2014-02-15 Thread Josh Smeaton
Just a few observations that I've had when running the test suite that may 
be relevant.

- There are lots and lots of different test modules that may be relevant to 
a particular change, and some may not seem relevant until you run the 
entire suite
- bug* modules are hard to classify without reading the tests or the ticket
- *_regress modules seem too complex, and should be folded back in to the 
main test module
- Creating a new test module is not as easy as it could be. Basically, copy 
another test module, and search/replace the fixtures (if they exist)
- Setup/Teardown can be quite expensive across a large number of tests. 
Perhaps individual tests could be longer (which is bad practise, but 
practical with respect to time)
- There are 13 individual admin test modules. Perhaps it'd be nicer to have 
them all under a single admin module, with separate TestCases within. This 
applies to other systems like the ORM.
- It'd be nice if test modules could be parallelised, to improve total run 
time of the test suite

I think that restructuring the modules could take the place of tagging or 
classification in a naive kind of way, but does not allow marking two 
systems as relevant. For example, the checks framework has tests relating 
to the admin, which should be run alongside any admin tests, but wouldn't 
necessarily live in the admin module.

Would pytest help with any of the issues observed with the current test 
suite?

■ Supplied records:
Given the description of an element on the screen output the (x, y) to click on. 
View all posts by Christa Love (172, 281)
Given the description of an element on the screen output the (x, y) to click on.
* * *
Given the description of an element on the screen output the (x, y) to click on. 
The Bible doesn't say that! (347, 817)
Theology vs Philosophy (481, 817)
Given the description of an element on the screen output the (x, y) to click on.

■ Written exercise:
Reproduce the test suite post starting with "Perhaps individual tests" and going on through "like the ORM.", renaming "TestCases" to "test classes" wherever it occurs. The rows were taken from a separate source.

■ The output:
Perhaps individual tests could be longer (which is bad practise, but 
practical with respect to time)
- There are 13 individual admin test modules. Perhaps it'd be nicer to have 
them all under a single admin module, with separate test classes within. This 
applies to other systems like the ORM.